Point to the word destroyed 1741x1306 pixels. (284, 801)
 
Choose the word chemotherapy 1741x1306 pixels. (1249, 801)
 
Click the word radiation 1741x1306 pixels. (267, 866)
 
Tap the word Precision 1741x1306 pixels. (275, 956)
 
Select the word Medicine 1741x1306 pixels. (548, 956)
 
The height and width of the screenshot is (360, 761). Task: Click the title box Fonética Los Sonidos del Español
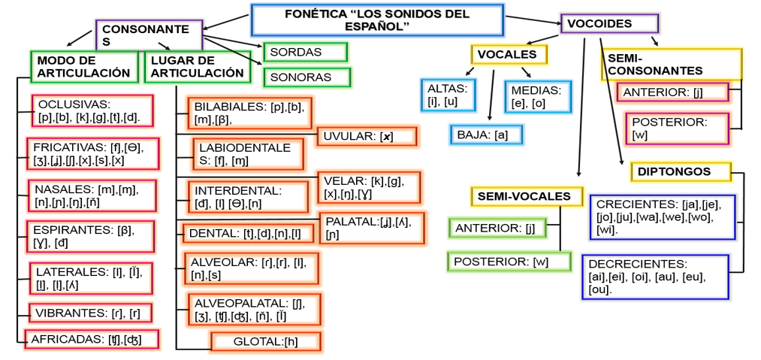click(376, 20)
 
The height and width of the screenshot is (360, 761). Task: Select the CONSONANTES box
click(149, 35)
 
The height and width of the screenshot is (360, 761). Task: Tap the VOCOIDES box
click(608, 23)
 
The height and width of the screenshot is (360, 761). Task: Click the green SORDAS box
click(305, 52)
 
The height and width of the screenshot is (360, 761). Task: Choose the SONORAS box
click(307, 77)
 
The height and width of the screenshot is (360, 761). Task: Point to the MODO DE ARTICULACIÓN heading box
click(84, 66)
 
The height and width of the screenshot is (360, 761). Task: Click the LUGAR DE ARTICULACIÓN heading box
click(198, 66)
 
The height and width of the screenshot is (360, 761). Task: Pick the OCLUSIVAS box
click(92, 111)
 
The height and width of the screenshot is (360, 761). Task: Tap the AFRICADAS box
click(92, 339)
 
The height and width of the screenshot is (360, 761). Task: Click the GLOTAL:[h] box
click(266, 342)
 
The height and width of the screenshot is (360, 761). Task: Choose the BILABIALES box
click(249, 113)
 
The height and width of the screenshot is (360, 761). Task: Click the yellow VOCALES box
click(508, 54)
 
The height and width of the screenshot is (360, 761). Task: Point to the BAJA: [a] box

Task to carry out: Put every line of the records above into a JSON list of strings, one string per line, leaving out blank lines and pictures.

Output for this task:
[
  "Point to the word destroyed 1741x1306 pixels. (284, 801)",
  "Choose the word chemotherapy 1741x1306 pixels. (1249, 801)",
  "Click the word radiation 1741x1306 pixels. (267, 866)",
  "Tap the word Precision 1741x1306 pixels. (275, 956)",
  "Select the word Medicine 1741x1306 pixels. (548, 956)",
  "The height and width of the screenshot is (360, 761). Task: Click the title box Fonética Los Sonidos del Español",
  "click(376, 20)",
  "The height and width of the screenshot is (360, 761). Task: Select the CONSONANTES box",
  "click(149, 35)",
  "The height and width of the screenshot is (360, 761). Task: Tap the VOCOIDES box",
  "click(608, 23)",
  "The height and width of the screenshot is (360, 761). Task: Click the green SORDAS box",
  "click(305, 52)",
  "The height and width of the screenshot is (360, 761). Task: Choose the SONORAS box",
  "click(307, 77)",
  "The height and width of the screenshot is (360, 761). Task: Point to the MODO DE ARTICULACIÓN heading box",
  "click(84, 66)",
  "The height and width of the screenshot is (360, 761). Task: Click the LUGAR DE ARTICULACIÓN heading box",
  "click(198, 66)",
  "The height and width of the screenshot is (360, 761). Task: Pick the OCLUSIVAS box",
  "click(92, 111)",
  "The height and width of the screenshot is (360, 761). Task: Tap the AFRICADAS box",
  "click(92, 339)",
  "The height and width of the screenshot is (360, 761). Task: Click the GLOTAL:[h] box",
  "click(266, 342)",
  "The height and width of the screenshot is (360, 761). Task: Choose the BILABIALES box",
  "click(249, 113)",
  "The height and width of the screenshot is (360, 761). Task: Click the yellow VOCALES box",
  "click(508, 54)",
  "The height and width of the screenshot is (360, 761). Task: Point to the BAJA: [a] box"
]